Tutorial: Decoding Quantum Errors on the Steane code with Belief Propagation & Catalyst

[beitom]

Title: Decoding Quantum Errors on the Steane code with Belief Propagation & Catalyst

Summary: This tutorial walks you through a simplified error correction cycle using the Steane $[[7,1,3]]$ code. You’ll encode a logical qubit, introduce noise, extract syndromes, and apply decoding using two different strategies: a simple lookup table and a belief propagation (BP) decoder. Both decoders are implemented in JAX and JIT-compiled by Catalyst, allowing everything to run inside a single @qml.qjit circuit.

Relevant references:

• Arthur Pesah, “The stabilizer trilogy I — Stabilizer codes,” 31 Jan. 2023, https://arthurpesah.me/blog/2023-01-31-stabilizer-formalism-1/.

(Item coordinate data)
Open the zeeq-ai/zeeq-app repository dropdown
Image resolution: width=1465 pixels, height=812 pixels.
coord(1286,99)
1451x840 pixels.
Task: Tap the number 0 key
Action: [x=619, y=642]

==

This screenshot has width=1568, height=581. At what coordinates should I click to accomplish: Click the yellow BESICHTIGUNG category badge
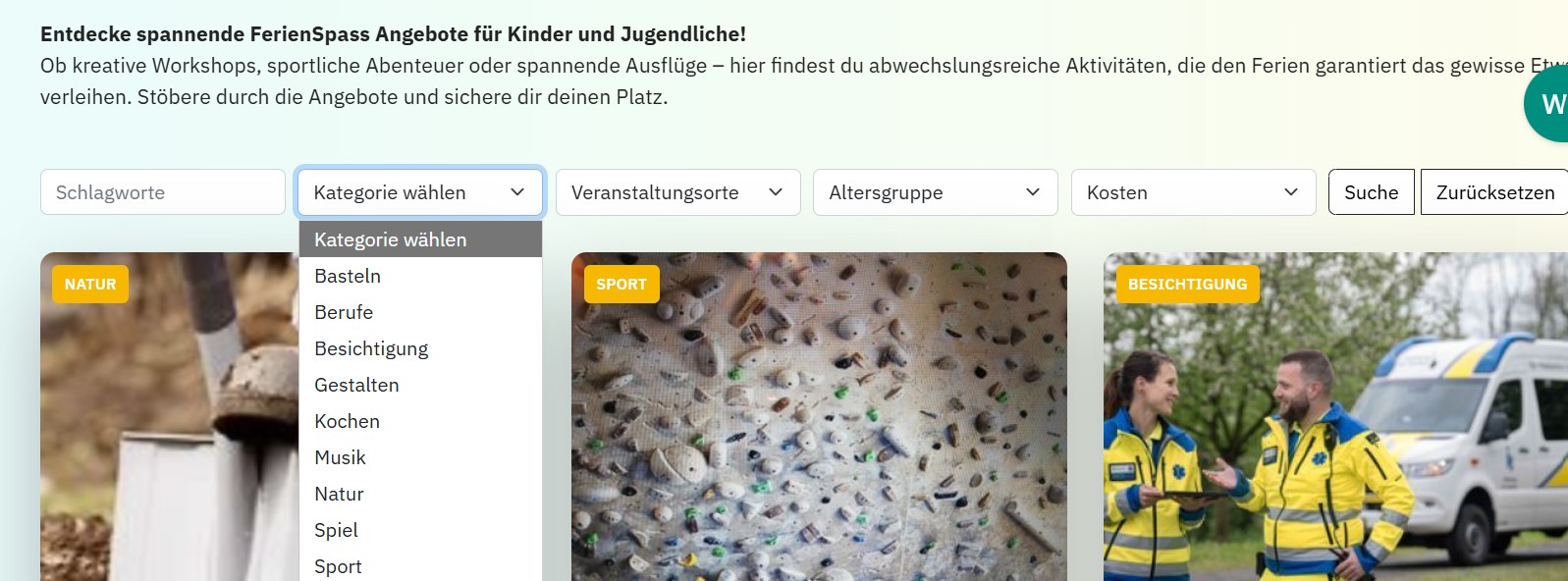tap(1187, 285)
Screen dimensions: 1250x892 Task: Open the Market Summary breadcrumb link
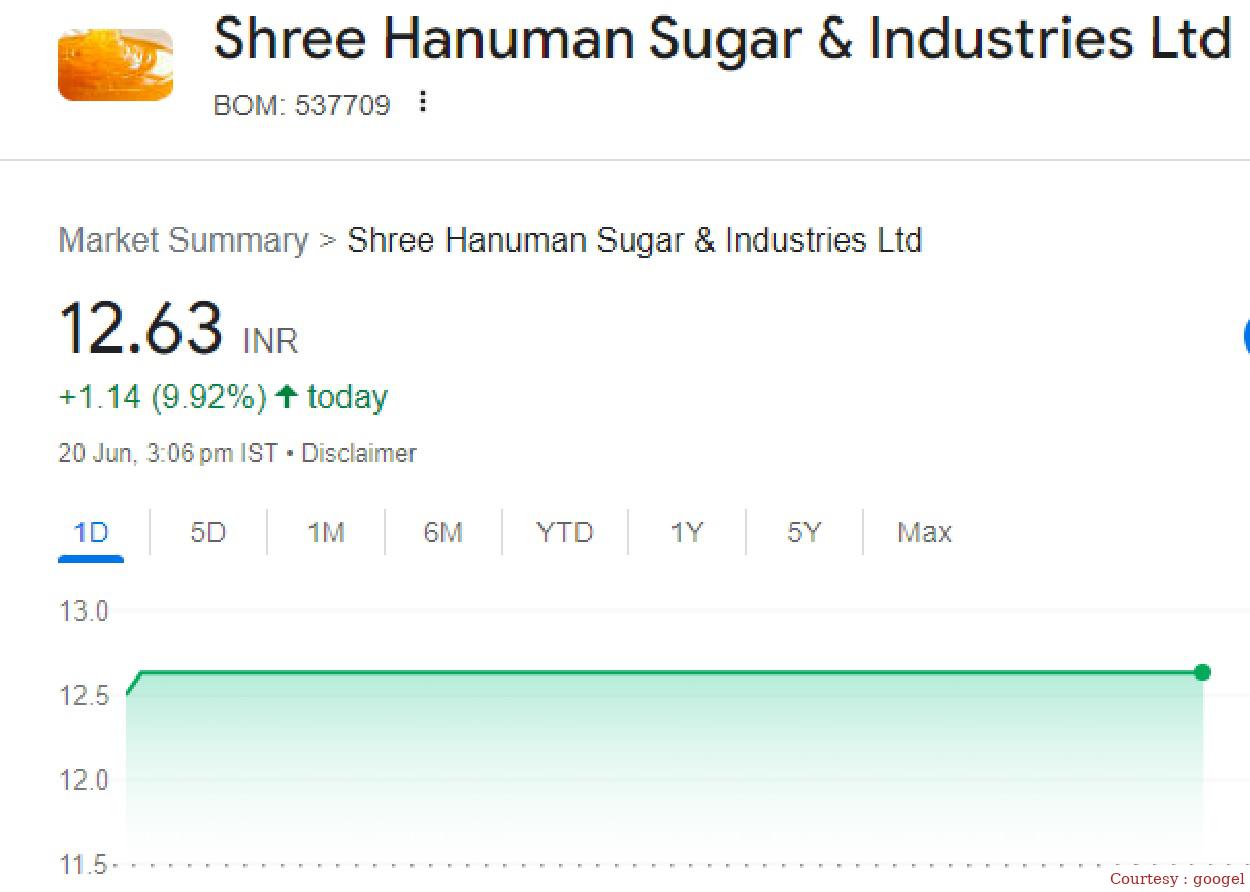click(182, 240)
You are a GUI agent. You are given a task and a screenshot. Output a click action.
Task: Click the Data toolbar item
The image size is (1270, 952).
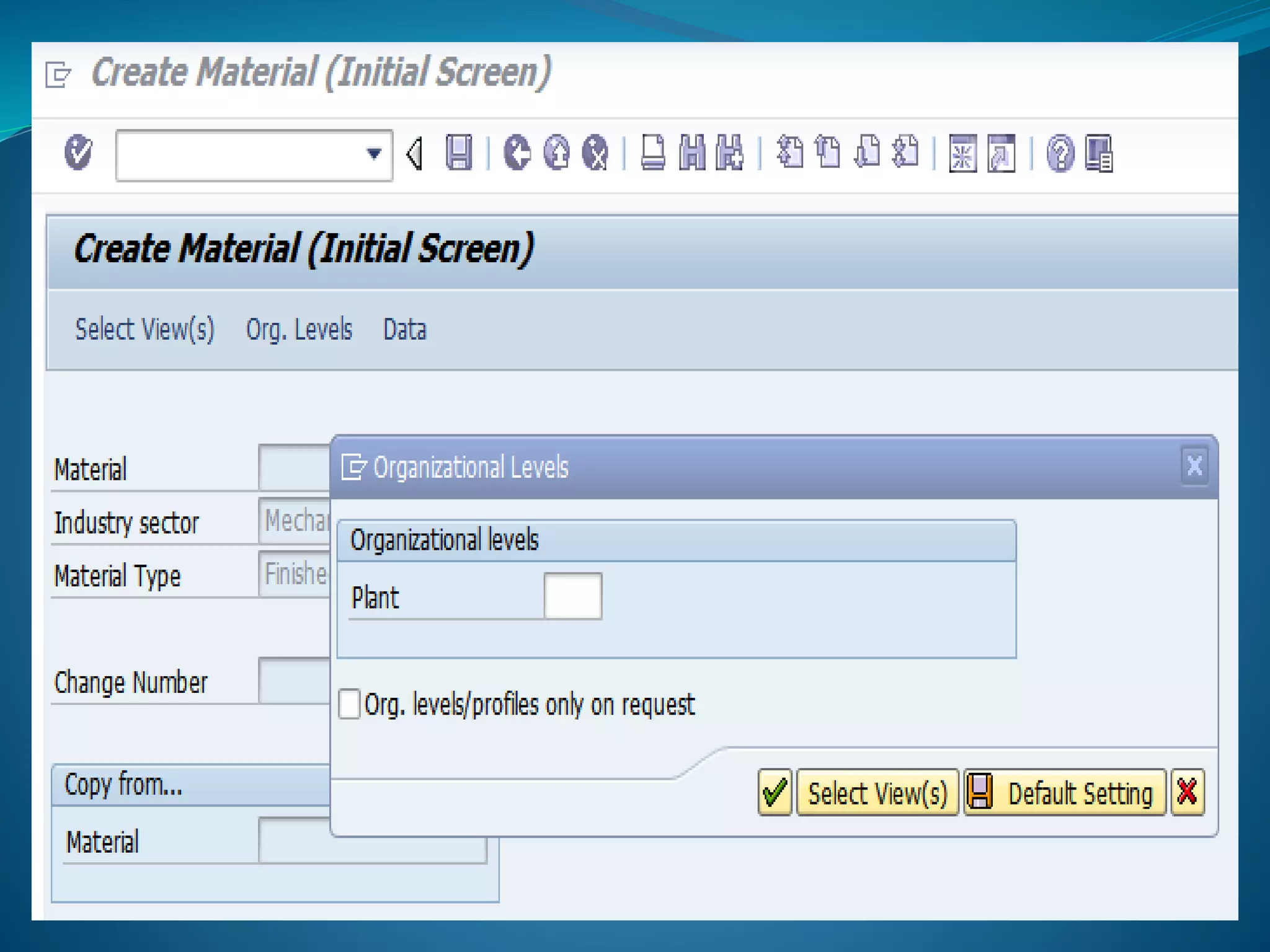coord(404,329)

PROBLEM TO SOLVE:
According to the Steane code tutorial, which two decoding strategies are applied to the syndromes?

RESULT OF THIS EXERCISE:
A simple lookup table and a belief propagation (BP) decoder.